== GIVEN REQUEST ==
Reproduce each of the following items word for word, keeping every line as it stands.

▼▼▼

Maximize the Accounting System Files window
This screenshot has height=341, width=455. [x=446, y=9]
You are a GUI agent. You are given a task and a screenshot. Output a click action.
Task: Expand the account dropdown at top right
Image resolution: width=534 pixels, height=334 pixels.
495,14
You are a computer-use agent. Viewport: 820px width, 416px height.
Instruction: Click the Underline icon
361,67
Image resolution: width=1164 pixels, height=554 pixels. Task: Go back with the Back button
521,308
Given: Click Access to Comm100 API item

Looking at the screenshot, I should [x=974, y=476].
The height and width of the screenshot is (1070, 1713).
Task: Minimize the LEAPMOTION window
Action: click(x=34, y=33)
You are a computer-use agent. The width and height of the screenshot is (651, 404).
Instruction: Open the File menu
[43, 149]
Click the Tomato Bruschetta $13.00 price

▲▲▲

== OUTPUT FOR THIS EXERCISE ==
Maximize the Accounting System Files window
This screenshot has height=341, width=455. [x=446, y=9]
You are a GUI agent. You are given a task and a screenshot. Output a click action.
Task: Expand the account dropdown at top right
Image resolution: width=534 pixels, height=334 pixels.
495,14
You are a computer-use agent. Viewport: 820px width, 416px height.
Instruction: Click the Underline icon
361,67
Image resolution: width=1164 pixels, height=554 pixels. Task: Go back with the Back button
521,308
Given: Click Access to Comm100 API item

Looking at the screenshot, I should [x=974, y=476].
The height and width of the screenshot is (1070, 1713).
Task: Minimize the LEAPMOTION window
Action: click(x=34, y=33)
You are a computer-use agent. The width and height of the screenshot is (651, 404).
Instruction: Open the File menu
[43, 149]
Click the Tomato Bruschetta $13.00 price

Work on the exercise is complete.